It’s a new year, and with it comes a new ransomware called Babuk Locker that targets corporate victims in human-operated attacks.
Babuk Locker is a new ransomware operation that launched at the beginning of 2021 and has since amassed a small list of victims from around the world.
From ransom negotiations with victims seen by BleepingComputer, demands range from $60,000 to $85,000 in Bitcoin.
How the Babuk Locker encrypts devices
Each Babuk Locker executables analyzed by BleepingComputer has been customized on a per-victim basis to contain a hardcoded extension, ransom note, and a Tor victim URL.
According to security researcher Chuong Dong who also analyzed the new ransomware, Babuk Locker’s coding is amateurish but includes secure encryption that prevents victims from recovering their files for free.
“Despite the amateur coding practices used, its strong encryption scheme that utilizes Elliptic-curve Diffie–Hellman algorithm has proven effective in attacking a lot of companies so far,” Dong stated in his report.
When launched, the threat actors can use a command-line argument to control how the ransomware should encrypt network shares and whether they should be encrypted before the local file system. The command-line arguments that control this behavior are listed below:
-lanfirst -lansecond -nolan
Once launched, the ransomware will terminate various Windows services and processes known to keep files open and prevent encryption. The terminated programs include database servers, mail servers, backup software, mail clients, and web browsers.
When encrypting files, Babuk Locker will use a hardcoded extension and append it to each encrypted file, as shown below. The current hardcoded extension used for all victims so far is .__NIST_K571__.
A ransom note named How To Restore Your Files.txt will be created in each folder. This ransom note contains basic information on what happened during the attack and a link to a Tor site where the victim can negotiate with the ransomware operators.
One of the ransom notes seen by BleepingComputer contains the victim’s name and links to images proving that the threat actors stole unencrypted files during the attack.
The Babuk Locker Tor site is nothing fancy and simply contains a chat screen where the victim can talk to the threat actors and negotiate a ransom. As part of the negotiation process, the ransomware operators ask their victims if they have cyber insurance and are working with a ransomware recovery company.
The ransomware operators will also ask victims for the %AppData%ecdh_pub_k.bin file, which contains the victims’ public ECDH key that allows the threat actors to perform test decryption of victim’s files or provide a decryptor.
Unfortunately, Dong says that the ransomware’s use of ChaCha8 and Elliptic-curve Diffie–Hellman (ECDH) makes the ransomware secure and not decryptable for free.
Uses hacker forum to leak stolen data
A common ransomware tactic is to steal unencrypted data from a victim before encrypting the network’s devices. The threat actors use the stolen data in a double-extortion strategy, where they threaten to leak the data if a ransom is not paid.
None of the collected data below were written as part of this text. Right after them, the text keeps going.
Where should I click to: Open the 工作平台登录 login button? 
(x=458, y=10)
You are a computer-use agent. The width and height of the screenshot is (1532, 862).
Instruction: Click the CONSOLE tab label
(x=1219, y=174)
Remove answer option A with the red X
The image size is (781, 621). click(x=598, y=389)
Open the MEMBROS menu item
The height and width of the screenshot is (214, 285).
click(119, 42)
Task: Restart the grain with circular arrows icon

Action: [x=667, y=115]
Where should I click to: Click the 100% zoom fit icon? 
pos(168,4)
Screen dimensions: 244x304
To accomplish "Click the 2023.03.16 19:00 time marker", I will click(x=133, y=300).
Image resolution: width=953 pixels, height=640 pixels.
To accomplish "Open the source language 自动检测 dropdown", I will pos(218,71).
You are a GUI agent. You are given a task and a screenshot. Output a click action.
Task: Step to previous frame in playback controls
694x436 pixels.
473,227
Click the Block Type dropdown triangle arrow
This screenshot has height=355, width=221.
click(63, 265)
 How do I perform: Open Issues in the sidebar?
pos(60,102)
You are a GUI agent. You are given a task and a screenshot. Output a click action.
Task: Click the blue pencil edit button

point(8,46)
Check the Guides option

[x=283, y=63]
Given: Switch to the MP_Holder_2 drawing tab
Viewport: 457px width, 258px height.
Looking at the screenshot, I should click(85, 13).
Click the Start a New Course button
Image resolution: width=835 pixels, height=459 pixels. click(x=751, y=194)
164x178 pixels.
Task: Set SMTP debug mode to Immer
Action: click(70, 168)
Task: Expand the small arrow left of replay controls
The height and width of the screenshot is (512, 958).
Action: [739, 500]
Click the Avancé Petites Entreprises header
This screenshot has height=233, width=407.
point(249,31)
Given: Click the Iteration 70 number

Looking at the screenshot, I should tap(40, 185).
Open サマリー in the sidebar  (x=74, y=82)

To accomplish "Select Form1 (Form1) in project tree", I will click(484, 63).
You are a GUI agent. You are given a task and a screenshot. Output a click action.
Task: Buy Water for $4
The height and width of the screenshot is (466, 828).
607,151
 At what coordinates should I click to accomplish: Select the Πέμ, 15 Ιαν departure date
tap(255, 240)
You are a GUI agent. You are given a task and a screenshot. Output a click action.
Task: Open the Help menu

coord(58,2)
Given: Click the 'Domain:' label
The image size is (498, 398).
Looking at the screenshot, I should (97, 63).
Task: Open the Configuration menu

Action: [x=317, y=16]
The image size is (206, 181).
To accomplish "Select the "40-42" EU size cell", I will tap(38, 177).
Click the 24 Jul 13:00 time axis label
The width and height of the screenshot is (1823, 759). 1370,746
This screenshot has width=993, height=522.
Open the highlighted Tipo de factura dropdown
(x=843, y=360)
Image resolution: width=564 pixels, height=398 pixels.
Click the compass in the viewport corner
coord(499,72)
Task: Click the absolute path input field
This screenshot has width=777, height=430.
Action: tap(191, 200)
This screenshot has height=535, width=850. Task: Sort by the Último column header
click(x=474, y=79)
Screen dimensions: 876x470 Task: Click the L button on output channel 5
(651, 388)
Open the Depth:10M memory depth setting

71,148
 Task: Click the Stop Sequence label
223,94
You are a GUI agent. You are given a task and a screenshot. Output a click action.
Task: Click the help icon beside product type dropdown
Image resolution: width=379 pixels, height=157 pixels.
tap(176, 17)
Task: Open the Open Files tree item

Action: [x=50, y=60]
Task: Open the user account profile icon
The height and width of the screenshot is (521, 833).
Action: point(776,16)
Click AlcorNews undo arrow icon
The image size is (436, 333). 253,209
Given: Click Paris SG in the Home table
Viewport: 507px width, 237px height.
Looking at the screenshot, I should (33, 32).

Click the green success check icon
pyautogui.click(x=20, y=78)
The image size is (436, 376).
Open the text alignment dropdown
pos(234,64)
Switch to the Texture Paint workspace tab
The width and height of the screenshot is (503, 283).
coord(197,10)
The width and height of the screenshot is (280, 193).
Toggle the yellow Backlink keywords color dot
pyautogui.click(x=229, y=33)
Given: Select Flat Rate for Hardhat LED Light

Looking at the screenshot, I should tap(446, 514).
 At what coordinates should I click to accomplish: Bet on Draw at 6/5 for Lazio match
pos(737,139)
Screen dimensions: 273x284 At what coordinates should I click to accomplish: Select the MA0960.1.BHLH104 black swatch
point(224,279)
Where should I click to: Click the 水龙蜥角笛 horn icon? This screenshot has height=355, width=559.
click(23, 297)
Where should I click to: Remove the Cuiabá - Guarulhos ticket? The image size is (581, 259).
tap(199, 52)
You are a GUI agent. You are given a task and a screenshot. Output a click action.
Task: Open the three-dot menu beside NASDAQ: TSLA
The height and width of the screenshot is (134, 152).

Most ransomware operations that utilize this tactic have created public ransomware data leak sites to publish stolen data.
However, Babuk Locker is currently using a hacker forum to leak their stolen data. Babuk Locker currently has five known victims from around the world, including:
- An elevator and escalator company
- An office furniture manufacturer
- A car parts manufacturer
- A medical testing products manufacturer
- An air conditioning and heating company in the USA
At least one of the victims has agreed to pay the ransom, which was for $85,000.
In a post to the hacker forum, the Babuk Locker representative states that they will soon launch a dedicated leak site.